Don't do this. It's a bad design!
- You have more than one cell. Don't use the TP4056. It's a single cell-charger, and a less-than-perfect one at that. You don't want a lot of current going through linear regulators. A good design wouldn't need a fan for cooling.
- A proper battery management IC would make the relais unnecessary. And thus, save a lot of money in your design.
- You want outputs that are all above your battery voltage. That requires stepping up. Stepping up takes place, cost, and efficiency. Avoid when possible. And it's easily possible here: just put your batteries in series to give you e.g. 6·3.7 V = 22.7 V and charge with a multi-cell charger IC.
- 5V 8A: That's an insufficient power supply. With linear regulators, charging your 8× 3.4 Ah will take eons. With more efficient switching regulators, still ages, if, and only if, your power supply doesn't give in: it's severly underdimenstioned for the job.
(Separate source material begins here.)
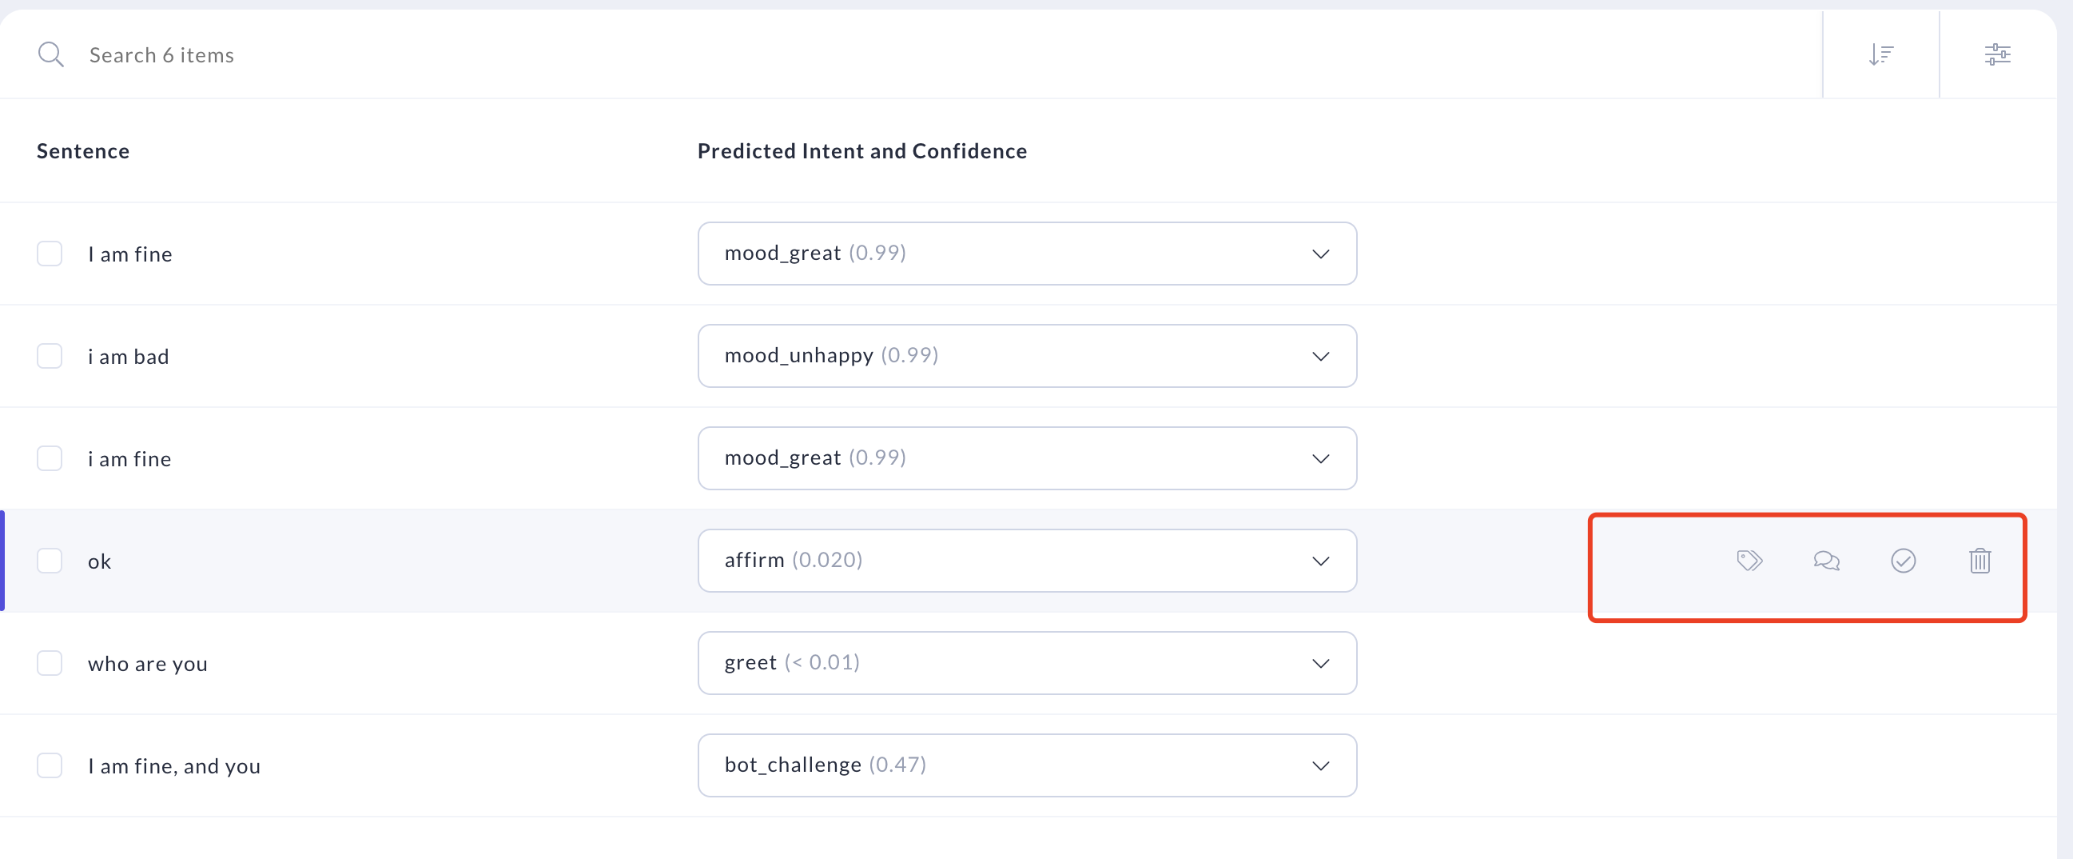This screenshot has height=859, width=2073.
Task: Click the tag icon on the 'ok' row
Action: [1749, 560]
- since you should be using cells in series, you'd normally just go for a cheaper, higher-voltage supply. What's wrong with 48 V? You can get such supplies cheaply; and then, feed switch-mode regulation from it.
- Perfboard: nope. This is a high-current, explosion hazard if short-circuited design. It gets so much easier if you just layed out a PCB. Easier to design, since you can lay arbitrary thick traces. Easier to build, since you don't have to solder anything to connect things. Easier to test, becasue you can trust your traces to work. And safer. And saner. And prettier. Probably way more compact, too.
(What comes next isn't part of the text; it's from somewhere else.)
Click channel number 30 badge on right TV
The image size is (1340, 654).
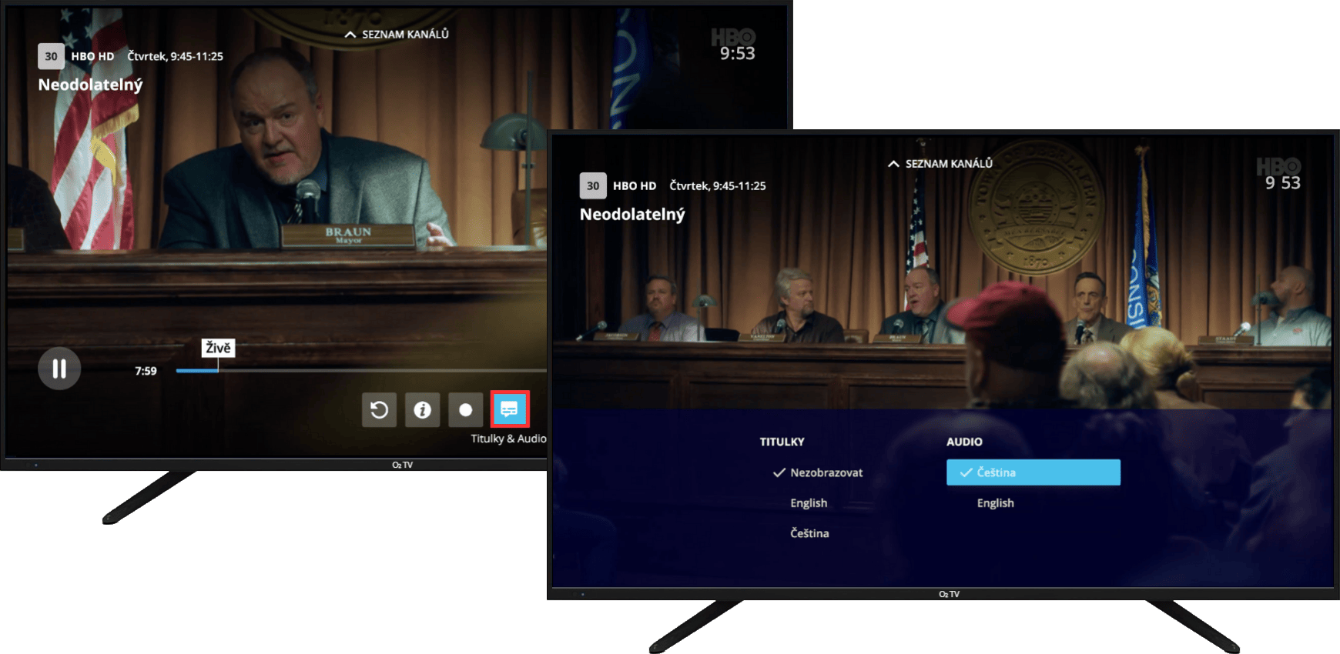(x=592, y=185)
All in all, I think your design process was more like "I have this 5V supply, and I've heard of the TP4056, this must be the way to go" than "OK, I have these requirements, how do I fulfill them?".
That's a typical beginner's mistake – don't worry, we've all been there. So, take a step back. File your schematic under "learned a lot while drawing it, but not worth following"!
Start by making a proper list of what you want to do:
- Which output voltages
- Which output currents
- Maximum instantaneous overall output power
- Duration for how long you want to supply that
Based on that, decide on a multi-cell configuration that suits your needs.
Based on that, decide on output regulators that fulfill your needs (hint: drop the laptop charging idea. It's inefficient to discharge one battery to charge another, and laptops take a lot of current, so this is a very hard and expensive one to implement!) .
Based on the batteries, decide on a charger. There's multiple companies that build good charger ICs for multi-cell things. Maxim Integrated and Texas Instruments spring to mind; especially the MAX1640 might be the right choice for you. It can deal with 6 LiIon cells in series. At the powers you're dealing with, going with a linear regulator is really no option, so you'll need to go with the datasheet of the IC you select, and design a switch mode regulator. It's not that hard, but not trivial, either. Good news is that switching regulators are way more efficient than linear ones, so you might even get away without a single fan.
That also sets your charging voltage and current (hint: voltage will be a lot higher than 5V, and current potentially higher than 8A, too, depending on your design). Based on that, and thus, pretty much as last design step, choose a power source. It's not going to be your 5V 8A thing, whatever that was.
All in all, I think you might be underestimating the complexity of building the things you have planned. I think you even might have skipped the step where you roughly estimate how much power your primary power source can offer, and how much it'll take, even if you had 100% efficiency, to charge all your batteries (hint: energy = time · power= time · (voltage·current); energy in battery [Wh] = voltage [V] · capacity [Ah]; your 5V 8A supply only offers 5 V · 8A max = 40 W).